They should not be given a lawyer
-
The things are moving fast!
@unknownuser said:
"The enemy is all over the world. Here at home. And when people take up arms against the United States and [are] captured within the United States, why should we not be able to use our military and intelligence community to question that person as to what they know about enemy activity?" Sen. Lindsey Graham (R-S.C.) said.
"They should not be read their Miranda Rights. They should not be given a lawyer," Graham said.It's scandalous that even "concerned side" is not concerned for non U.S. citizens.
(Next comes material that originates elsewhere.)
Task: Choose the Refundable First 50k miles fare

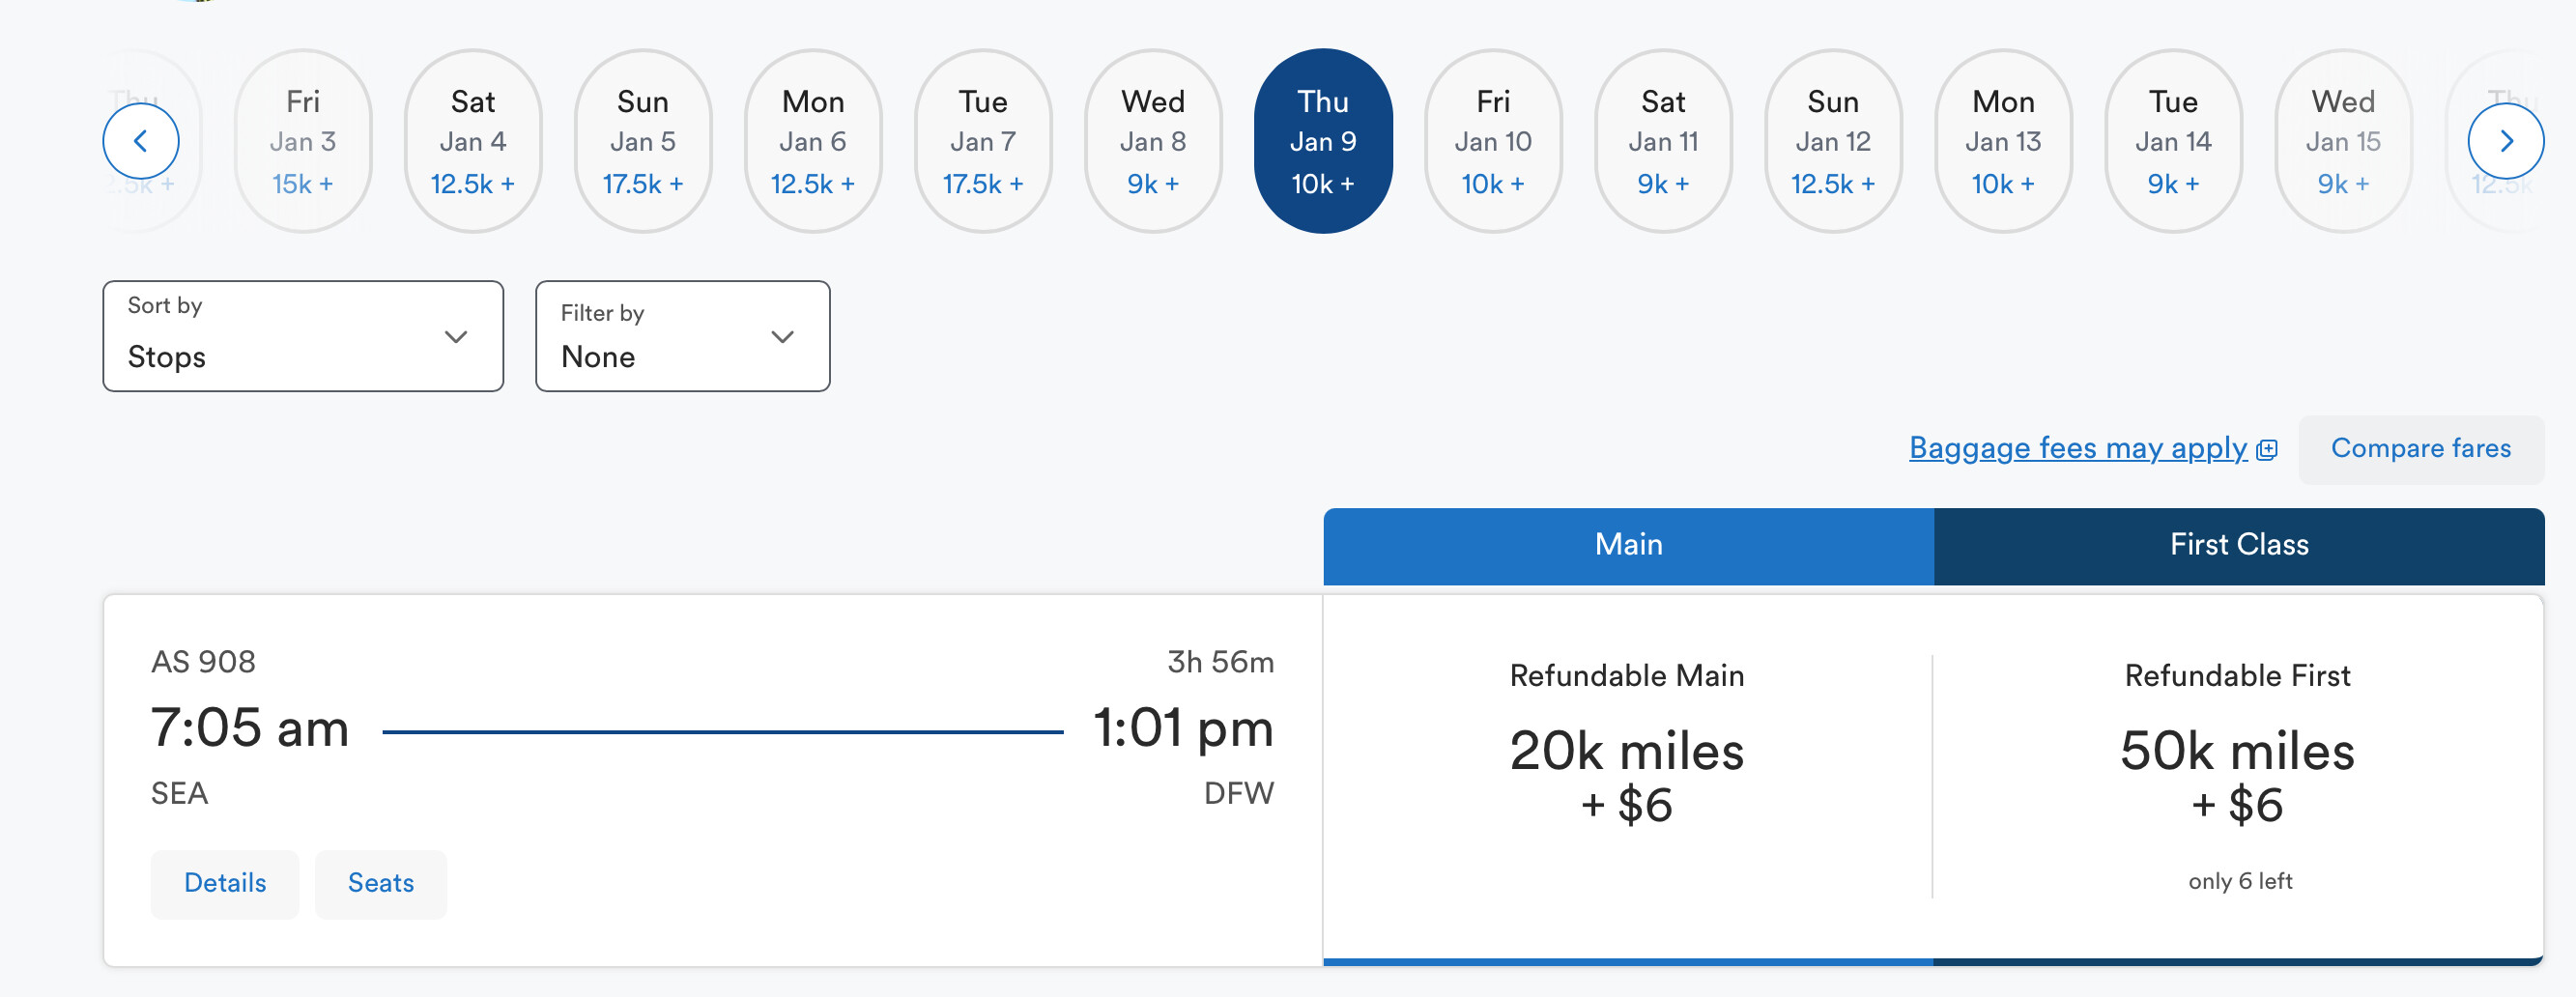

You can get sent to Guantanamo and be locked up for life, without ever being charged.
-
don't kill innocent people and don't engage the American Military on the battlefield and you won't have that problem. would you rather us summarily execute them? and anyway... they do get lawyers. and trials and we're not holding them forever... it's indefinite.
in·def·i·nite/inˈdefənit/
Adjective:Lasting for an unknown length of time: "indefinite detention". Not clearly expressed or defined; vague: "their status remains indefinite".
I give you one of the most important liberties in America, the 5th amendment.
@unknownuser said:
"No person shall be held to answer for a capital, or otherwise infamous crime, unless on a presentment or indictment of a Grand Jury, except in cases arising in the land or naval forces, or in the militia, when in actual service in time of war or public danger; nor shall any person be subject for the same offense to be twice put in jeopardy of life or limb; nor shall be compelled in any criminal case to be a witness against himself, nor be deprived of life, liberty, or property, without due process of law; nor shall private property be taken for public use without just compensation"
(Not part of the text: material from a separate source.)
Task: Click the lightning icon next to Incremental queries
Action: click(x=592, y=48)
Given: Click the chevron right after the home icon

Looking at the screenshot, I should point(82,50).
you see we don't give our rights to citizens of other nations unless they are on American soil when captured or arrested. you have to understand the American legal system and the difference between a soldier and a criminal and the burden of proof to convict either. if it makes you feel better American soldiers do not get our civil rights either. they are tried in the same manner as the terrorists for any crime they commit.
bottom line? don't fuck and around with the bull and you won't get the horns.
and besides if you're sooo interested in America's civil liberties why don't you protest to get them for your own country before you protest about our use of our own rights...
do you have the right to remain silent?
do you have the right to a lawyer?
do you have the right against unreasonable search and seizure?
do you have the right to bear arms?
do you have the right not to incriminate yourself?
do you have the right to a speedy trial?
do you have the right to have fair and reasonable bail?
does your wife have the right not to testify against you?it goes on and on but you see my point...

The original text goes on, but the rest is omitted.